The "Catalogue" for 1845-46 is enlarged in content over its predecessors to present a brief history of the school, a list of textbooks to be used and details of student expenses. "The "Catalogue" thus became an advertisement or prospectus for new pupils and public support (funds) as well as a record of all attendees. The history section contains, among other details, the following: "The Institution is situated within a few rods of the depot of the Boston and Portland Railroad.... While the trustees and teachers of the school will spare no pains to elevate its standing and make it even more worthy of the public support, we trust the friends of education will be amply repaid for the aid and encouragement they have, or may extend to it.... The Academy is furnished with a good Chemical and Philosophical apparatus, and family lectures will frequently be given illustrated by experiments.
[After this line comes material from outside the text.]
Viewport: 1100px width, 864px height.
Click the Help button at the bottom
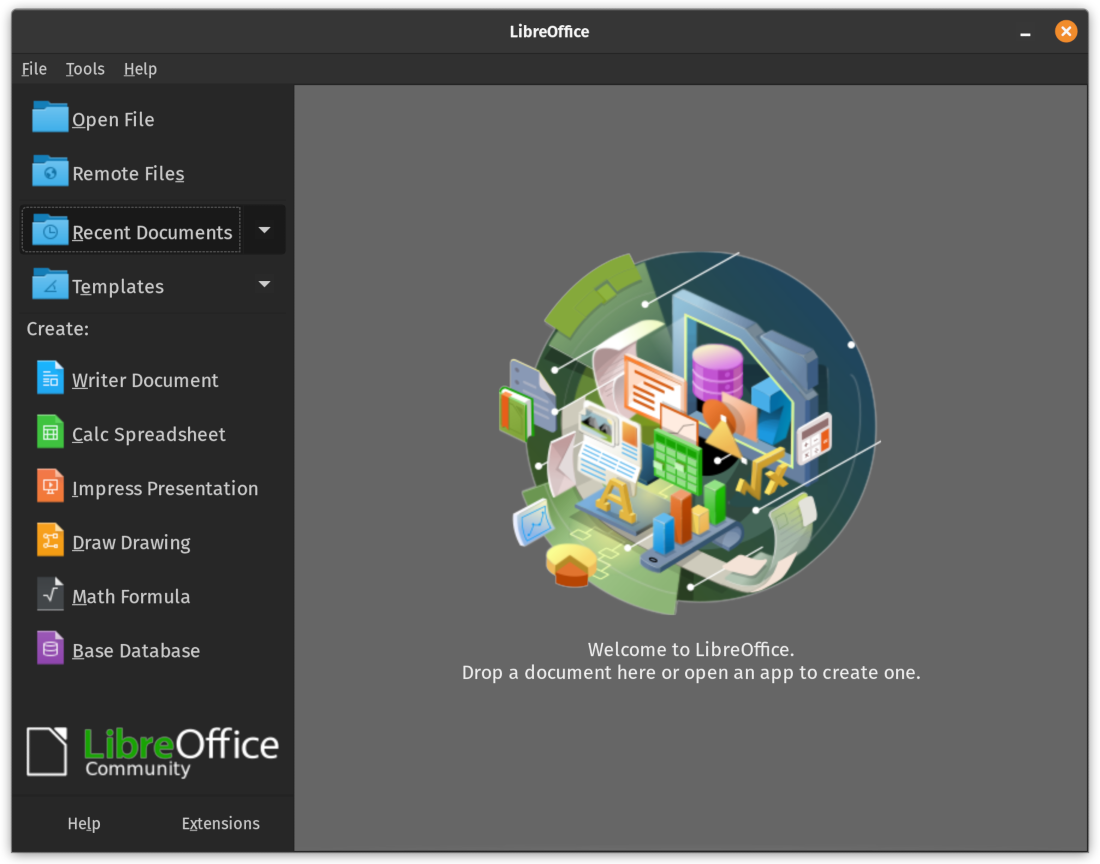[84, 823]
The course of study will be liberal and thorough, designed to qualify the student for admission into any of our colleges, or for the practical business of life."

Each of the four 11-week terms ended with a two-week vacation. Expenses were: Board from $1.25 to 1.50 per week; tuition at $4 per term (painting and drawing; extra). "Rooms furnished for those wishing to board themselves. Books furnished by the Teacher, at wholesale price; a limited number let to those wishing it." The Principal would, on occasion, present a printed "Reward of Merit" (good for a 10 cents or 20 cents credit toward tuition) to deserving pupils for "diligence in his studies" or "for good behavior and diligence." Examples of these certificates for 1829 and 1856 have been presented to Tuck Museum.

The 1841-47 edition of the pamphlet "Catalogue" was similar to the preceding year's with 109 boys and 30 girls (all but 8 of the girls from Hampton) making up the 139 enrollment. Attendance for the Summer Term was, again, much lower than for any of the other three. A "Lecturer on Anatomy and physiology" was added {*} to the staff and the Principal of the Female Department became the Preceptress. Expenses remained the same.

{*In 1971-72, Anatomy and Physiology were added to the Winnacunnet High School curricula.}

The 1849-50 "Catalogue" lists 102 boys and 50 girls with a four-term aggregate attendance of 238. There were five instructors: a Principal, two assistants, a Preceptress and an Assistant Preceptress. Also included were the names of the officers of the Olive Branch G.C.L. Society, a student faculty literary and public speaking club (see Dow's, p.494.) The expenses show it 25 cent increase to $1.50 - 1.75 per week. Otherwise the information in the booklet is the same as for previous years. Latin, Creek, French and Italian were still offered.

In the 1852-53 edition, board expense is listed as a flat $1.75 per week. Gentlemen numbered 103, ladies 52. The total attending the four terms was 249 which is remarkable considering the fact that the Academy had burned in August 1851 and was not rebuilt until a year later.

The existing "Catalogues" tell us much about the Academy (and who attended it) during "The Golden Years" which came to a close with the fire of 1851. They might be considered the precursor to the printed graduation programs of the Academy's high-school period.